(Stored items)

····················

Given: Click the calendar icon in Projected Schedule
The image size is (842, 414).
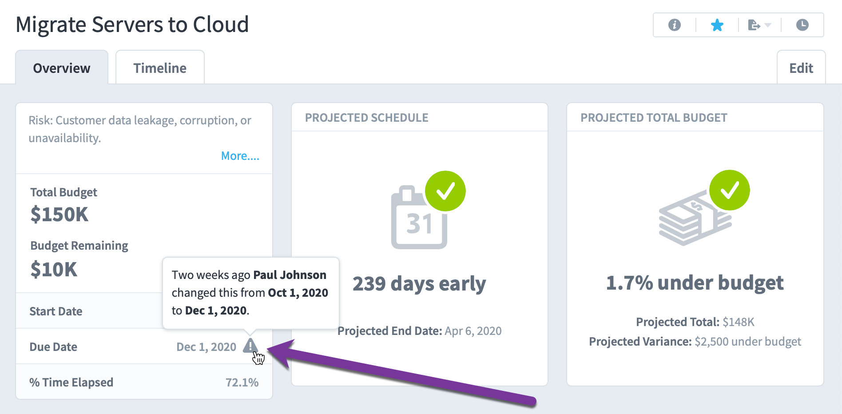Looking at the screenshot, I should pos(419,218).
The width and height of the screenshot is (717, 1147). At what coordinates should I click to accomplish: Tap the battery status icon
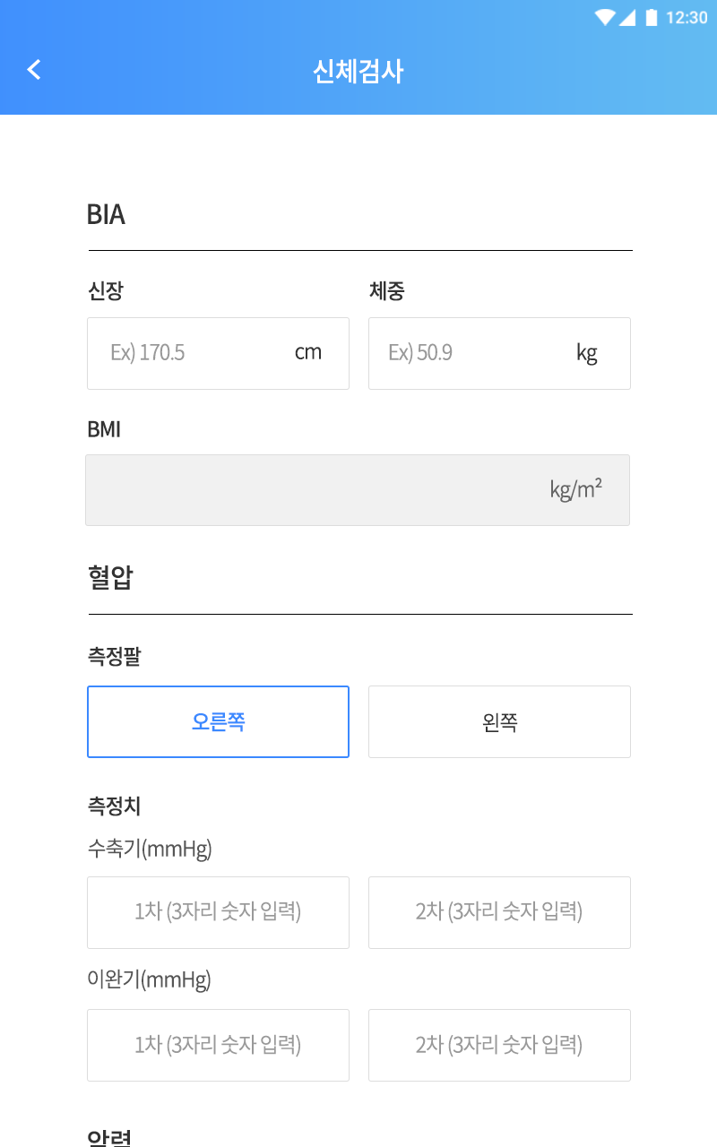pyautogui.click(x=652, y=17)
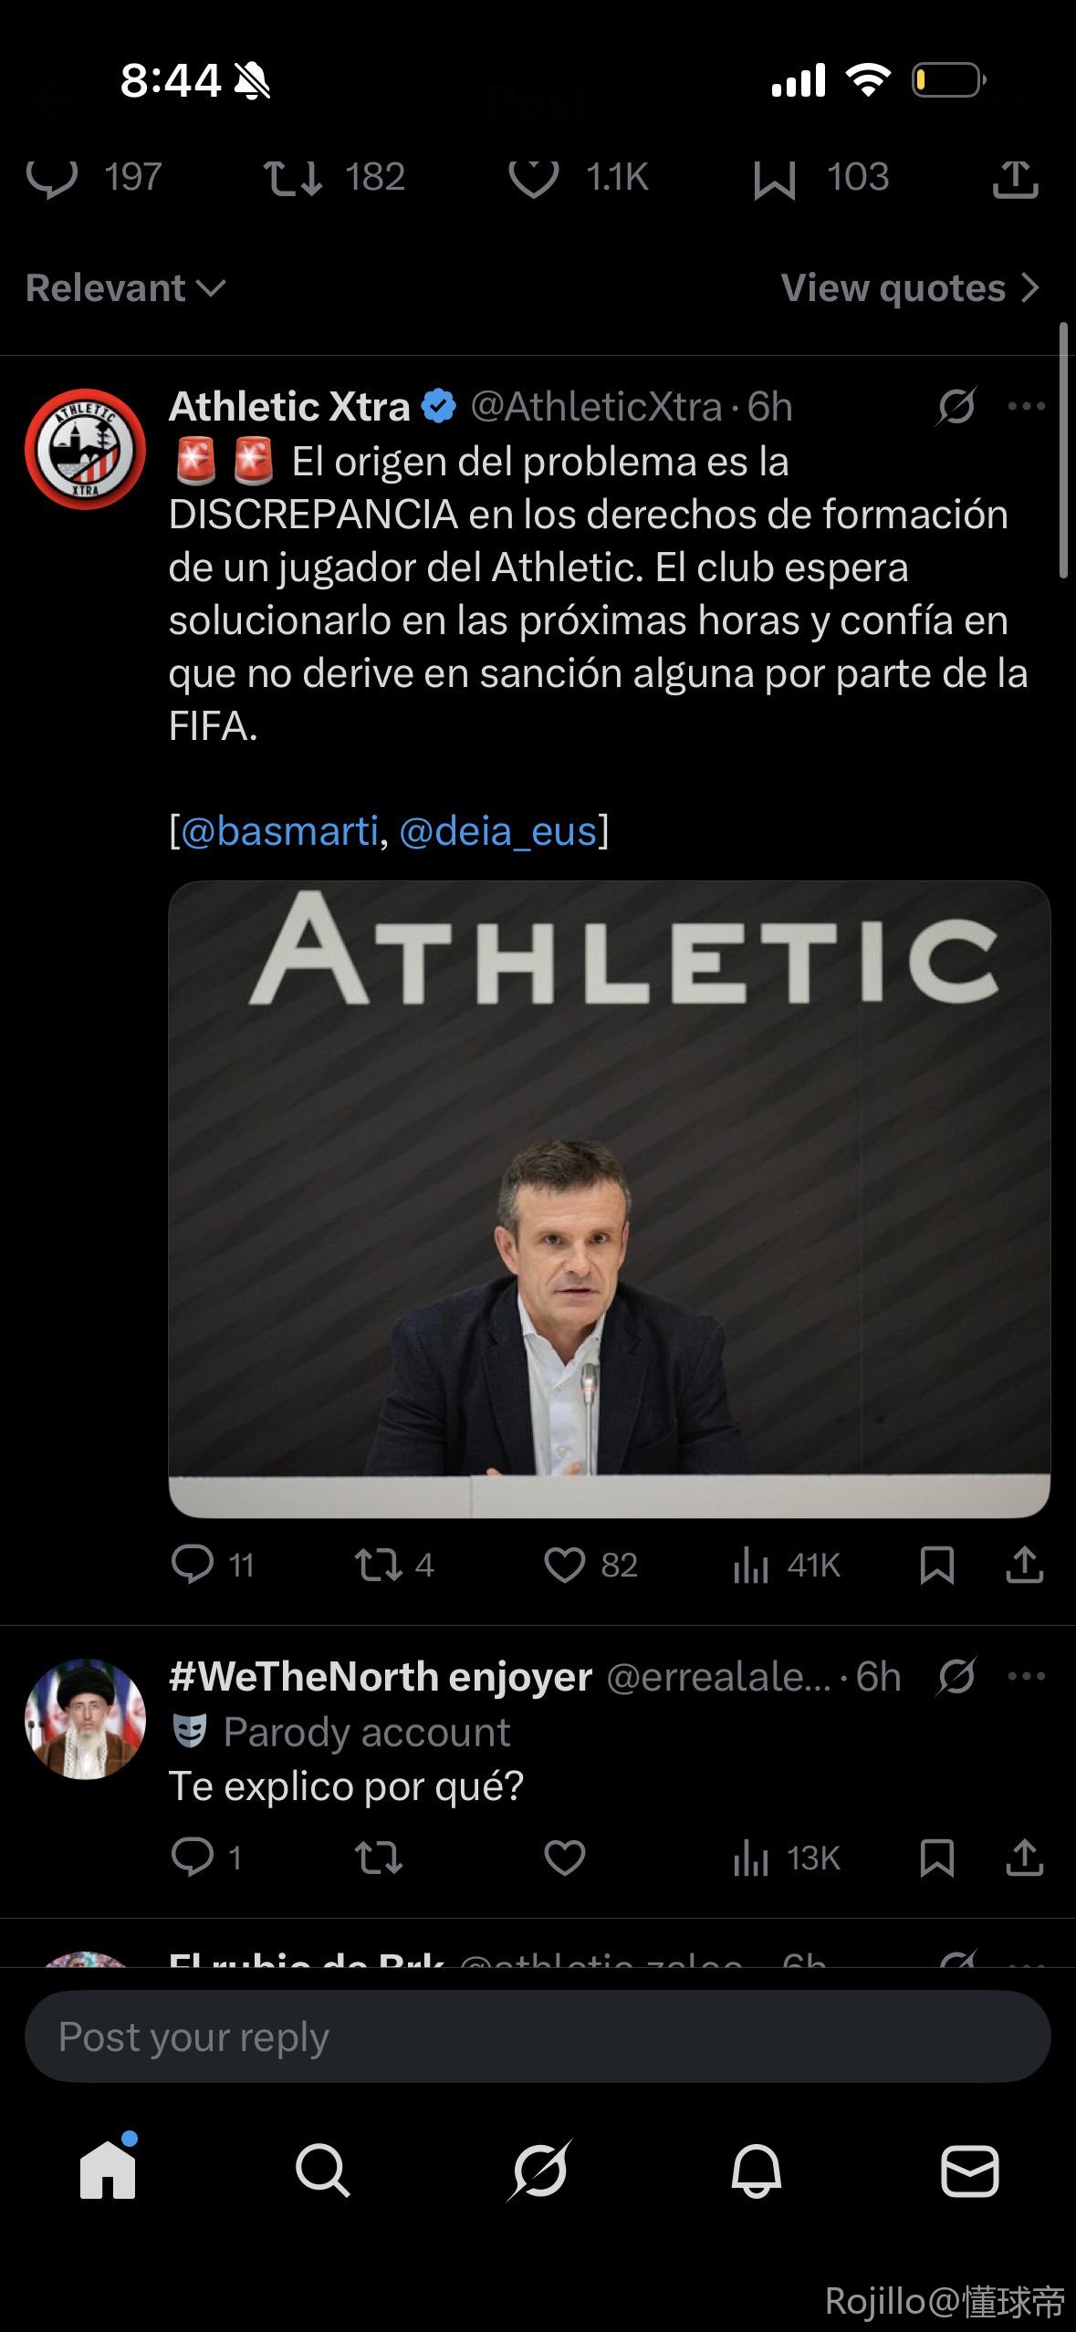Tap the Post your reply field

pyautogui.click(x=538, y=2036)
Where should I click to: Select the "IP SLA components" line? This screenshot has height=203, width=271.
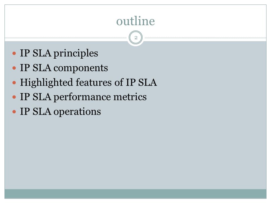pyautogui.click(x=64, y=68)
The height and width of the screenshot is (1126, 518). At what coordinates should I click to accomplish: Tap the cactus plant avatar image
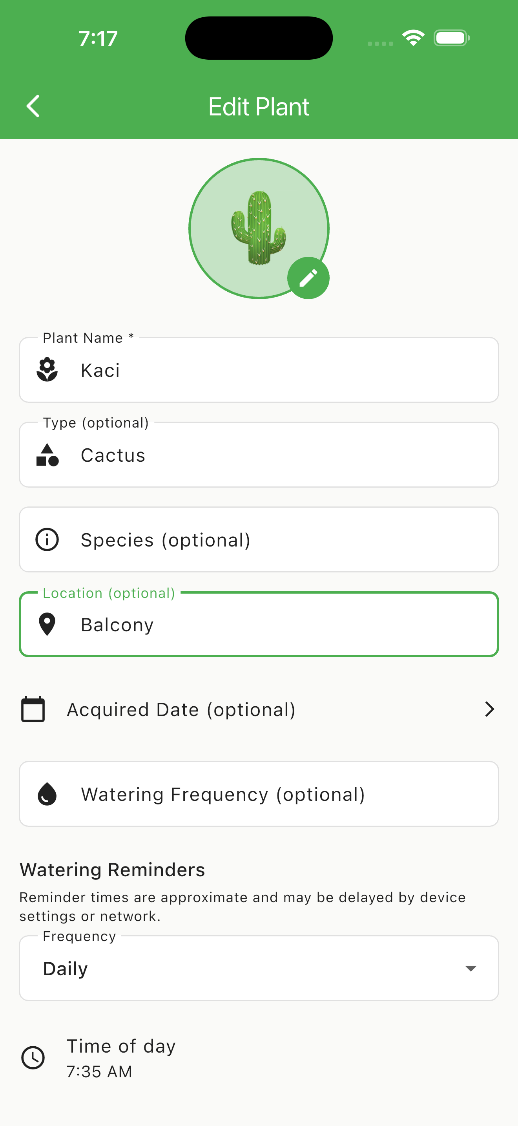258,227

····················

_Work task:_
Only the lines from the one containing "The width and" through the end of the records are wanted, set down exactly and without their pictures.

_Output of the exercise:_
The width and height of the screenshot is (717, 1147). At what coordinates should I click to accomplish: Tap the battery status icon
pyautogui.click(x=652, y=17)
Tap the Post your reply field

pyautogui.click(x=538, y=2036)
Where should I click to: Select the "IP SLA components" line? This screenshot has height=203, width=271.
pyautogui.click(x=64, y=68)
The height and width of the screenshot is (1126, 518). At what coordinates should I click to accomplish: Tap the cactus plant avatar image
258,227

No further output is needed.